### Set exercise
Rewrite the listing below with every occurrence of "dropdown" replaced by "menu", leaving everything else unchanged.

***** Exercise input *****

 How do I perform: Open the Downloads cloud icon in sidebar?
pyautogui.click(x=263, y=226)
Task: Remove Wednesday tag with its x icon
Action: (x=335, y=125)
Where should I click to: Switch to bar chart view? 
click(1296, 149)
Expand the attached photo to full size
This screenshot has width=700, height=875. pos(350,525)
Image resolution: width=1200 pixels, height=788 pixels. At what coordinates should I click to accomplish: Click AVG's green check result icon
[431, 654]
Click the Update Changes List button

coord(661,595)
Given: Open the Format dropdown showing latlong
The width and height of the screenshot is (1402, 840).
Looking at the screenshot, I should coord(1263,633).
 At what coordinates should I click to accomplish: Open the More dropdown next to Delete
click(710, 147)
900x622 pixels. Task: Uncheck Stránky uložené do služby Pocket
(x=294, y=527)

*****

### Complete answer
 How do I perform: Open the Downloads cloud icon in sidebar?
pyautogui.click(x=263, y=226)
Task: Remove Wednesday tag with its x icon
Action: (x=335, y=125)
Where should I click to: Switch to bar chart view? 
click(1296, 149)
Expand the attached photo to full size
This screenshot has width=700, height=875. pos(350,525)
Image resolution: width=1200 pixels, height=788 pixels. At what coordinates should I click to accomplish: Click AVG's green check result icon
[431, 654]
Click the Update Changes List button

coord(661,595)
Given: Open the Format menu showing latlong
The width and height of the screenshot is (1402, 840).
Looking at the screenshot, I should coord(1263,633).
 At what coordinates should I click to accomplish: Open the More menu next to Delete
click(710, 147)
900x622 pixels. Task: Uncheck Stránky uložené do služby Pocket
(x=294, y=527)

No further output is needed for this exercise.